[Input data]:
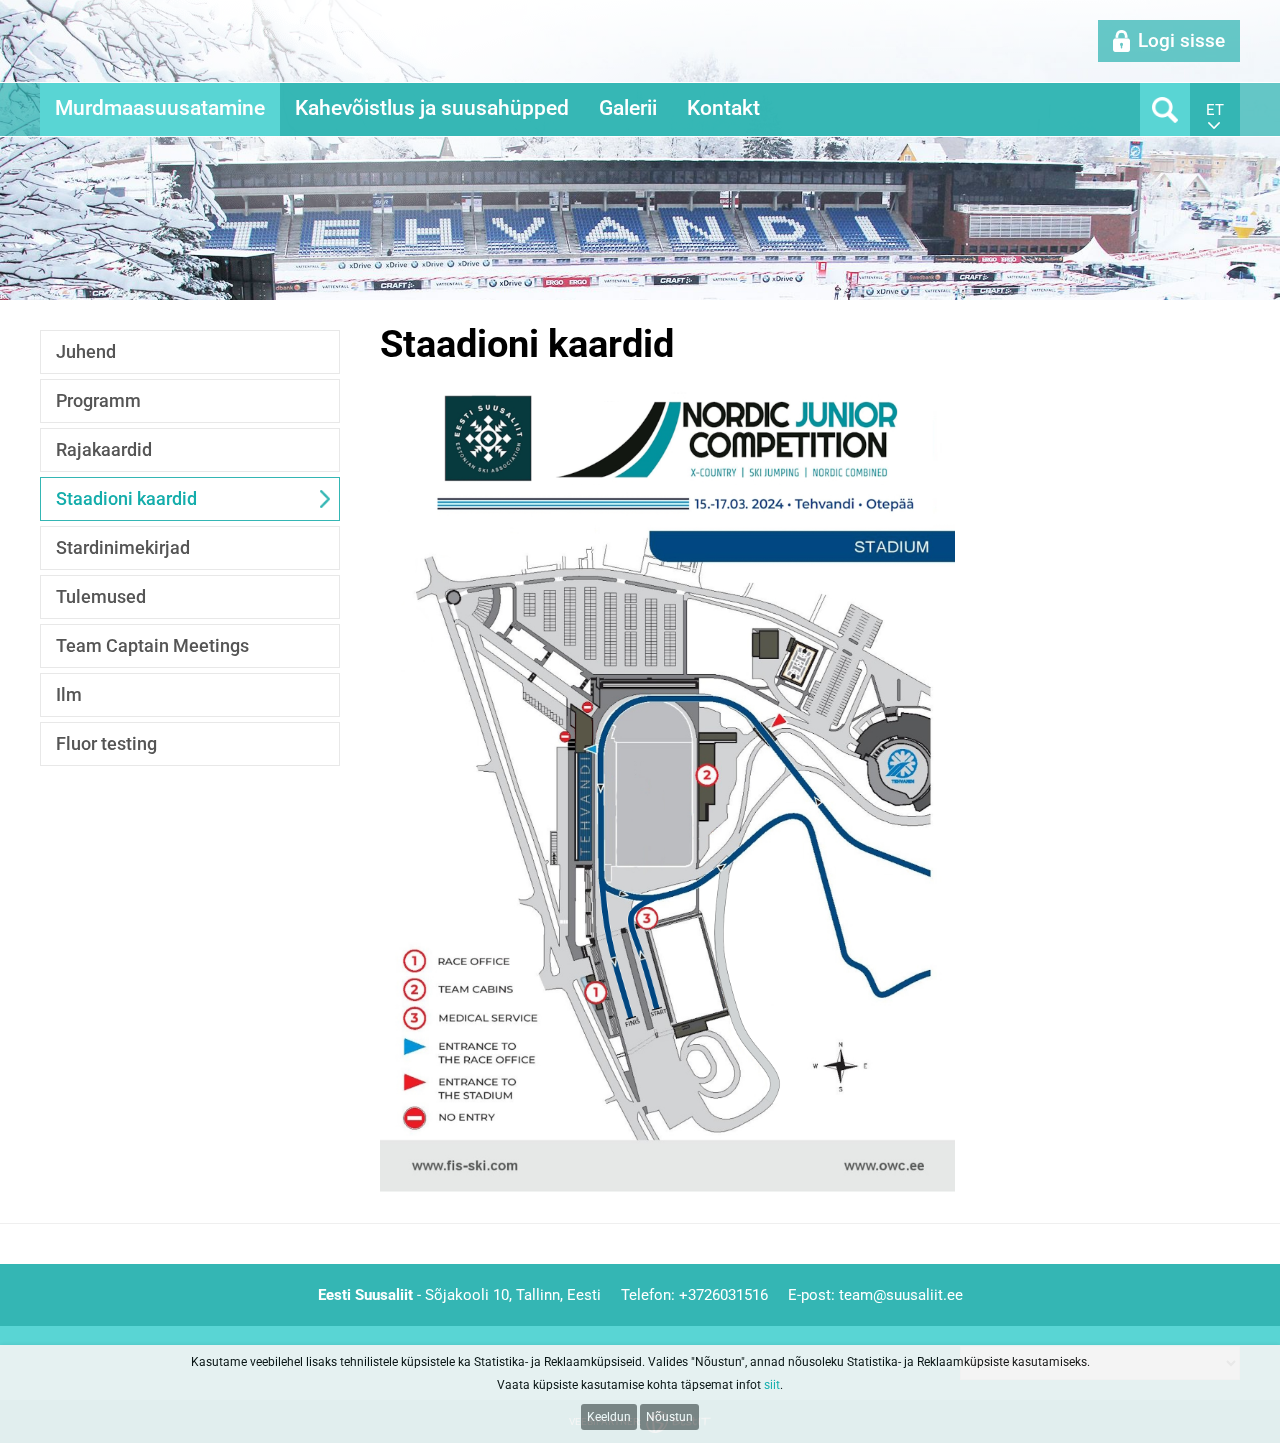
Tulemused (101, 596)
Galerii (628, 108)
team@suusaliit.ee (901, 1295)
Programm (98, 400)
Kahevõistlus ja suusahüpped (432, 108)
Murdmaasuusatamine (160, 108)
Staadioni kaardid (126, 498)
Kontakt (723, 108)
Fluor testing (106, 743)
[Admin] (6, 11)
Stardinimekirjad (123, 547)
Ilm (69, 694)
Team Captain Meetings (152, 645)
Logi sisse (1181, 40)
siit (772, 1385)
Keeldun (609, 1417)
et (1215, 110)
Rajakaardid (104, 449)
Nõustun (669, 1417)
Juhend (86, 351)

[What you will do]:
Please retype, exactly as written, every line from the line containing "[Admin] (6, 11)" through the last line of the records above, including both of those lines, and nothing else.

[Exercise response]:
[Admin] (6, 11)
Stardinimekirjad (123, 547)
Ilm (69, 694)
Team Captain Meetings (152, 645)
Logi sisse (1181, 40)
siit (772, 1385)
Keeldun (609, 1417)
et (1215, 110)
Rajakaardid (104, 449)
Nõustun (669, 1417)
Juhend (86, 351)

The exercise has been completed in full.